Devon H. O'Dell wrote:
> Another student I spoke to on IRC spoke of the possibility of
> bootstrapping LLVM for Plan 9 on Linux and getting it to run natively.
> That would give us a whole bunch of different compilers.

Something to watch out for with such a project:

The LLVM back-end for Windows does not support C++ (nicely) because of
issues with exception handling; Windows provides a mechanism for stack
unwinding—especially across DLL boundaries—that neither GCC nor LLVM
handle well.  Porting LLVM to Plan 9 may well have some of the same
troubles.

Those who have dealt with the GCC port can answer this:  What does g++
do on Plan 9?  Does it add DWARF debugging tables to the executable so
that the stack can be unwound?  Does it play games with setjmp/longjmp? 
Does it even work at all?  Otherwise, a large part of an LLVM project
would be a port of some exception mechanism.
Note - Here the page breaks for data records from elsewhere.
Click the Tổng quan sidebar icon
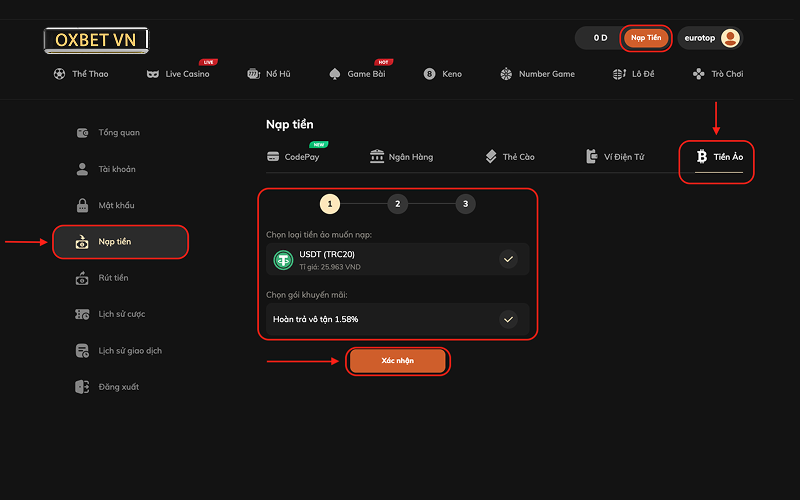800x500 pixels. (83, 133)
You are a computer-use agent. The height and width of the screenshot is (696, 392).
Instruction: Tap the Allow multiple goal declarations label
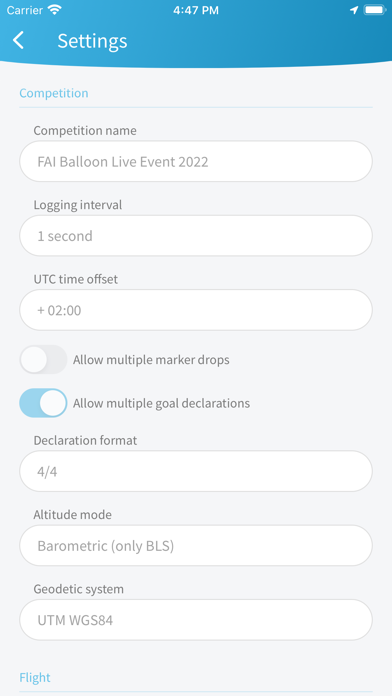click(x=162, y=403)
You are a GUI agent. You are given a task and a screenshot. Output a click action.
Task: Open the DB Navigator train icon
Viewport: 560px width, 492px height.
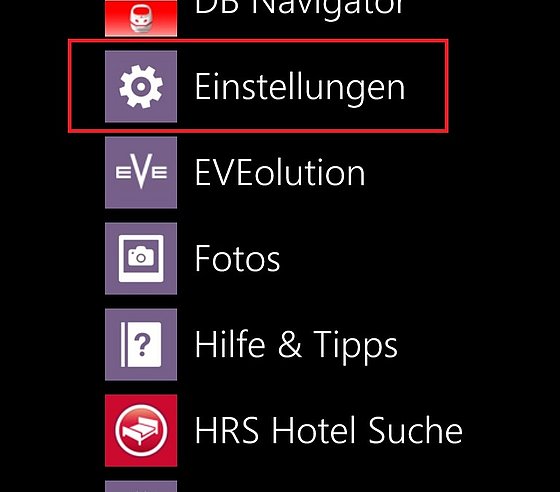tap(141, 18)
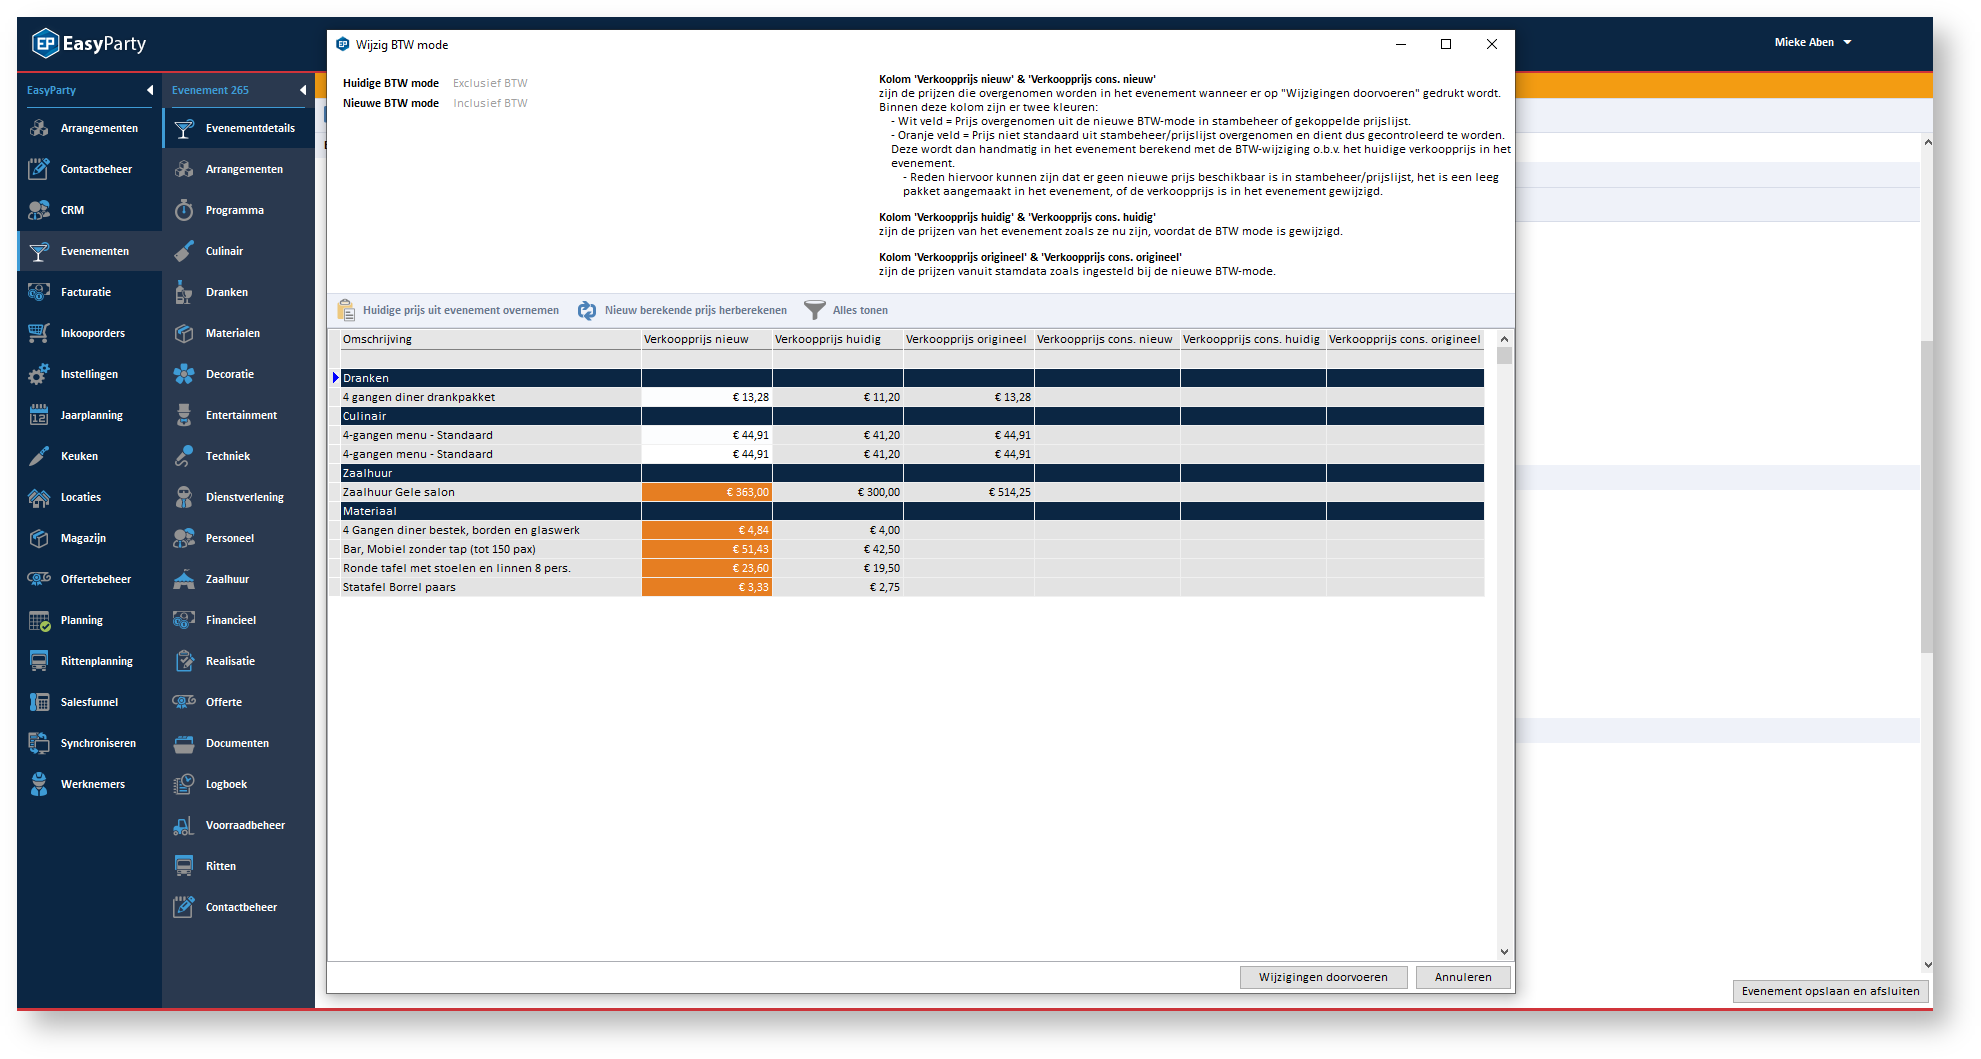1981x1059 pixels.
Task: Open Culinair via its sidebar icon
Action: (x=184, y=251)
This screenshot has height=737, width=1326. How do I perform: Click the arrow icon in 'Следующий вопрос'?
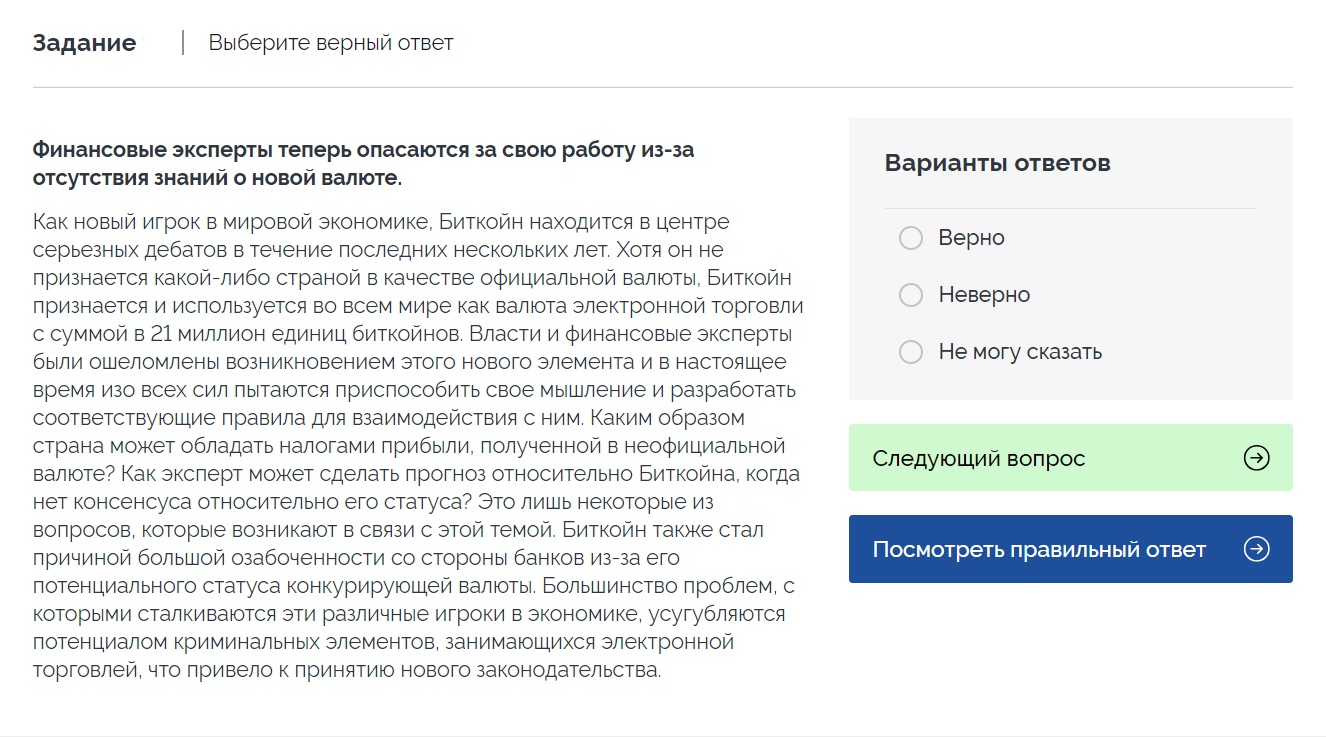1256,458
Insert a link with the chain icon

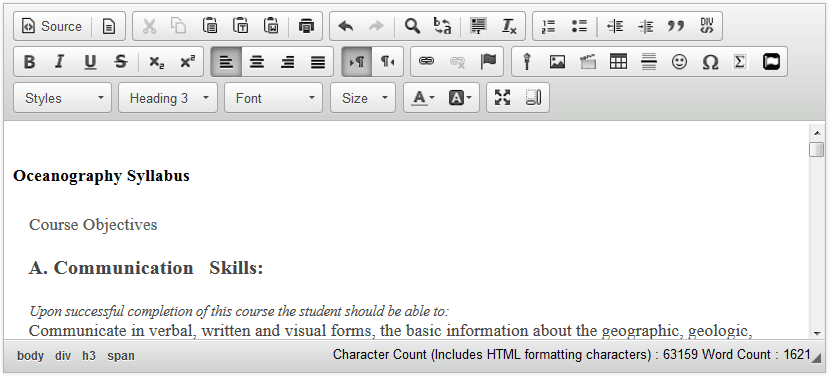click(x=426, y=62)
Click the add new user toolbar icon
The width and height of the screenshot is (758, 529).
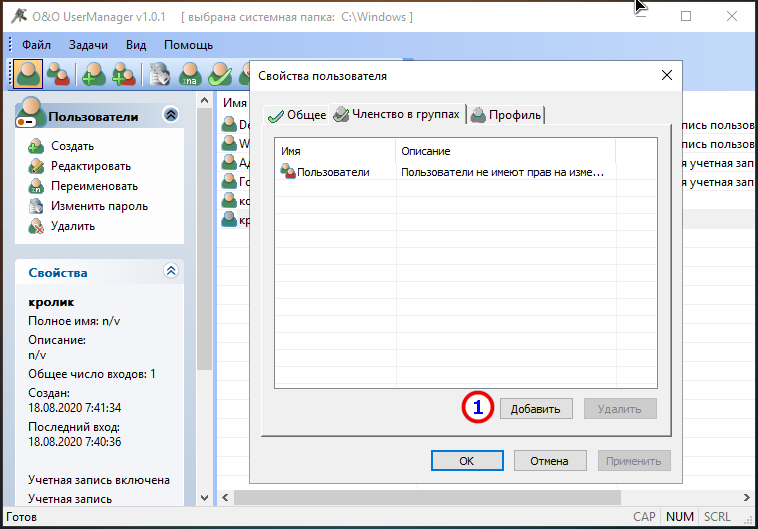(94, 74)
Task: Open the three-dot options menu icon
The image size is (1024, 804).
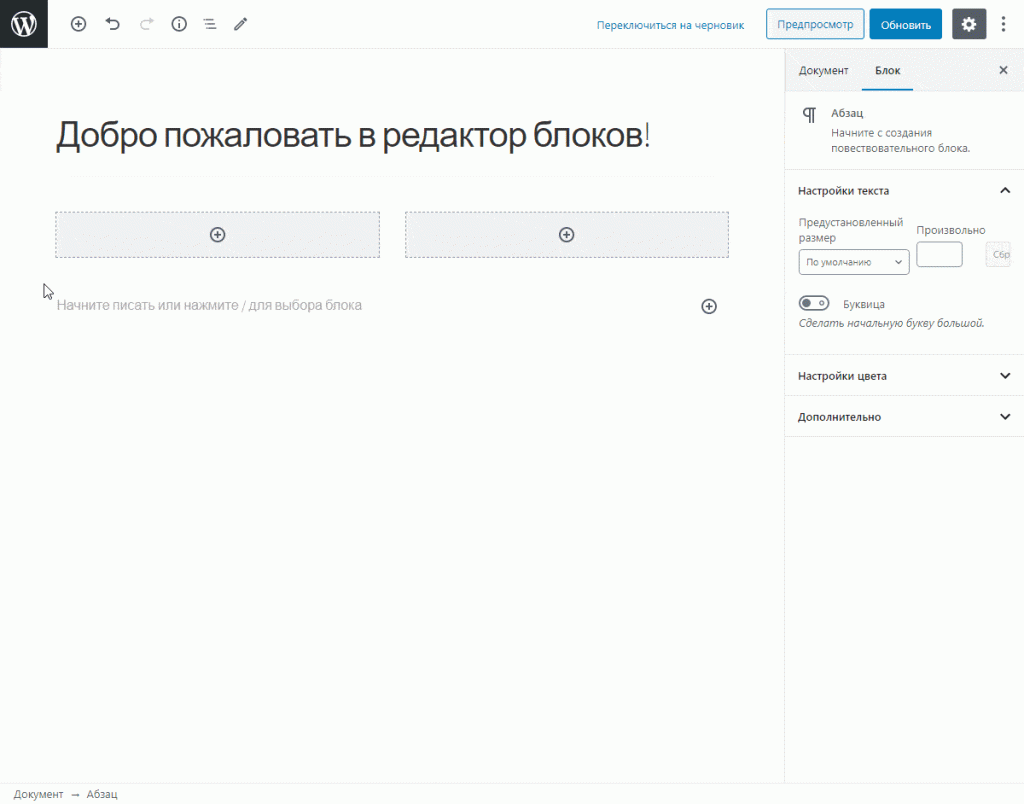Action: [x=1003, y=24]
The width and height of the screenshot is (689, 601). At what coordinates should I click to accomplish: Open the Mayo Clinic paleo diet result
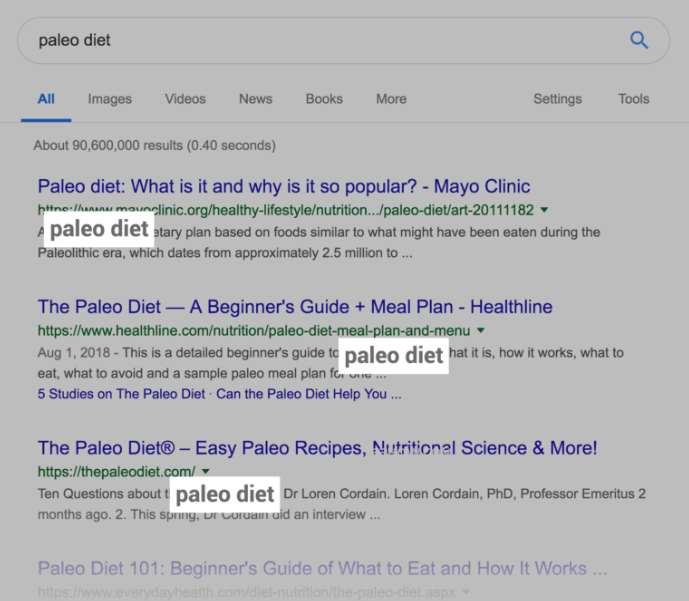tap(283, 187)
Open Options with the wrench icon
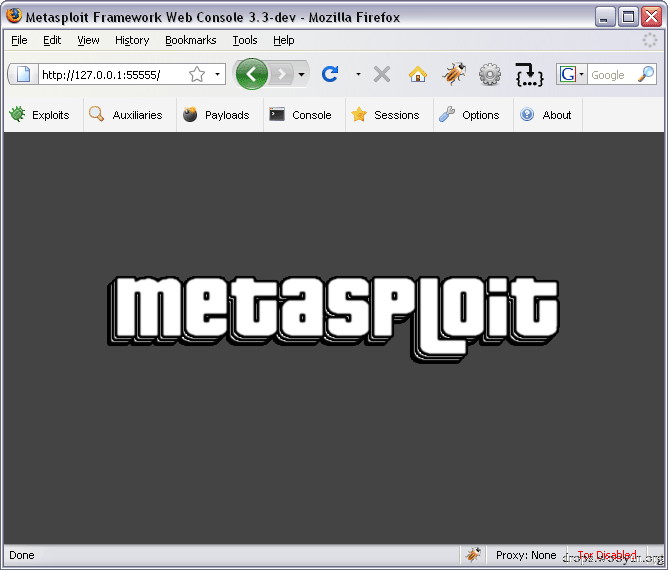 point(447,115)
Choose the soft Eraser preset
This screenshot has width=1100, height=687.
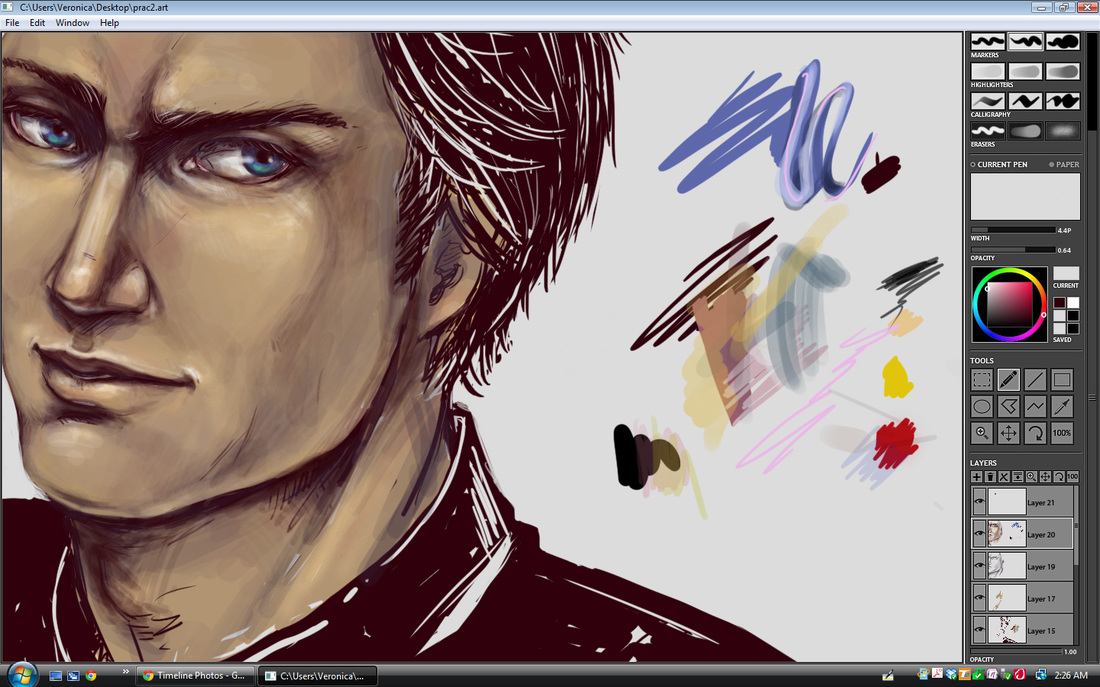[x=1025, y=130]
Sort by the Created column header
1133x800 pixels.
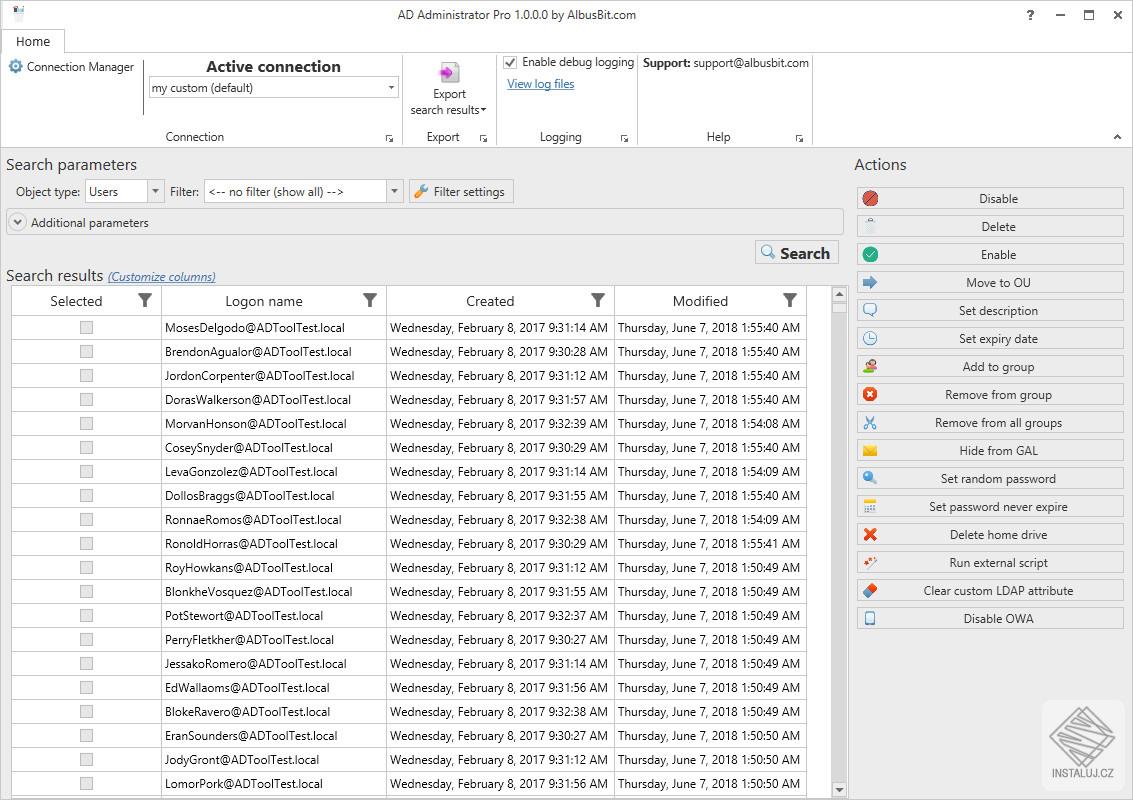coord(489,301)
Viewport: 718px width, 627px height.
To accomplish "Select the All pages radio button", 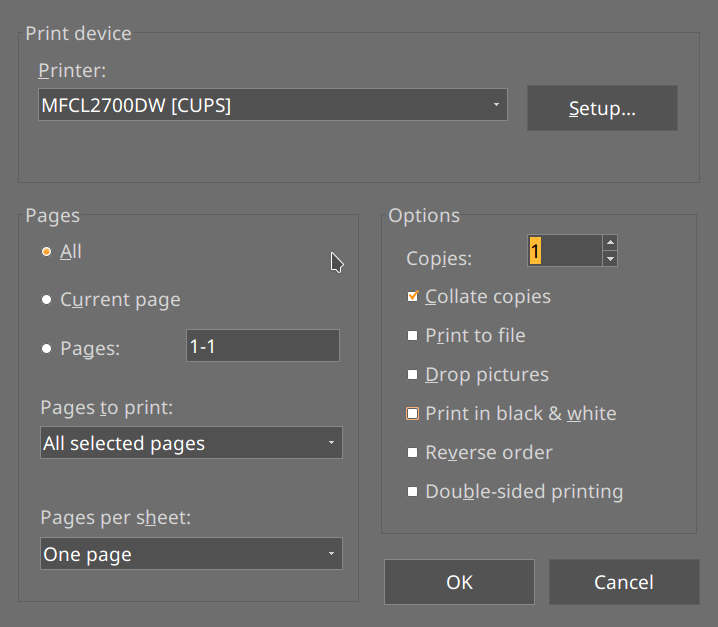I will click(x=47, y=252).
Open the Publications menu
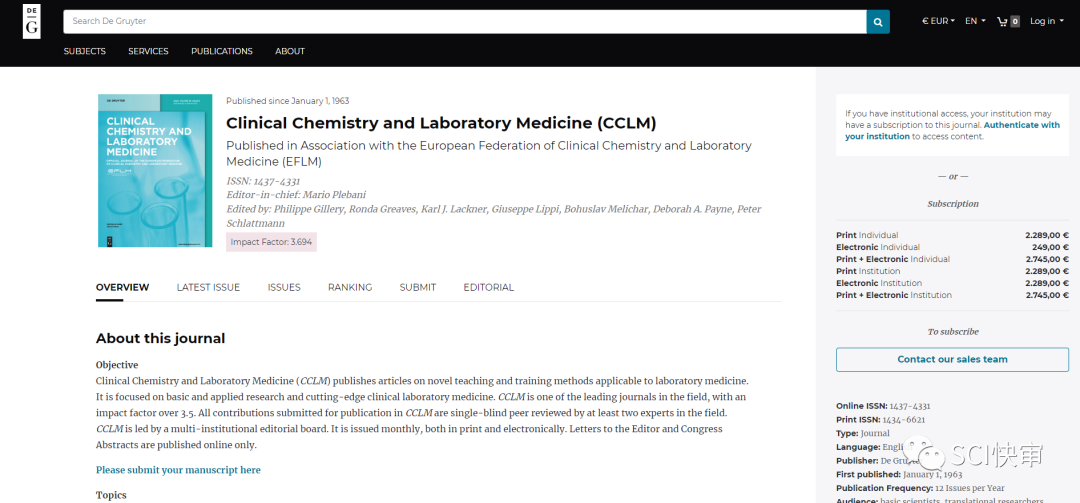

Does plan9port’s mach-stack(3) have any precedent in Plan 9? and is that
the correct basis for exception-like stack unwinding?  (I.e., a program
unwinding its own stack, rather than a debugger tracing the stack back.)

—Joel Salomon

P.s.:  I am not raising the question of whether exception handling via
stack unwinding is a good idea—which has been done to death on this
list; see the “Same Functions Everywhere” thread from 2003 at
<http://preview.tinyurl.com/cou63b> and message 56 & responses at
<http://preview.tinyurl.com/cun6vg>—just asking how to implement it
under Plan 9 using the existing tools as far as possible.